Call Center Scheduling Featured Article
The Importance of Schedule Adherence on the Customer Experience
Schedule adherence, or the metric that reveals whether call center agents are adhering to their assignments, is one of the most important metrics in the call center. Schedules aren’t much good to anyone if they’re not being followed, so it makes sense to track adherence for a variety of reasons.
A Lack of Adherence Increases Internal Inefficiency
Adherence is one of the primary tools call center managers have to achieve labor efficiencies and improve the customer experience. Tracking adherence can uncover a variety of problems, such as agents who are showing up late or clocking out early, inefficiencies in business processes that are leading to extended after-call wrap-up work, or meetings or coaching sessions that are running long. While logging in five minutes late may not seem like a big deal, multiplying those five minutes by a dozen or more agents in a large call center can throw off schedules by hours, and this time is very difficult to make up.
Tracking adherence can ultimately lead to improving the scheduling process itself. (In other words, it may not be the agents who are the problem, but the person who is building unrealistic schedules.) Only by tracking adherence and conformance (adherence’s twin) can contact center identify the precise causes of schedule inefficiencies.

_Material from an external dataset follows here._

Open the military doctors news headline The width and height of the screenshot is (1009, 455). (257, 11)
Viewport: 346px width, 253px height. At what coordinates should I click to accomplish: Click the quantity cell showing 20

The Effects on the Customer Experience
While a lack of adherence can cause havoc in internal processes, companies should also worry how it can affect customer relationships. Low adherence rates almost always result in poor customer service due to long waits on hold, transfers and a lack of the right skills to solve customers’ issues. Poor adherence can affect the customer relationship most heavily during shift changes. If one or more agents show up to a new shift late, they’re not on the phone when they should be. Even a few minutes of missed shift time can increase hold times in a way that throws out the schedule for the rest of the day, and customers unfortunate enough to call during these times can have a poor experience.
Cloud-based workforce management solutions can easily uncover every moment when agents are out of adherence and pinpoint the precise causes. In addition to adherence and conformance, they can also track shrinkage, or the amount of time agents are on the clock but not on the phones. Better measurement of schedule metrics leads to better scheduling, better workforce management and a better customer experience.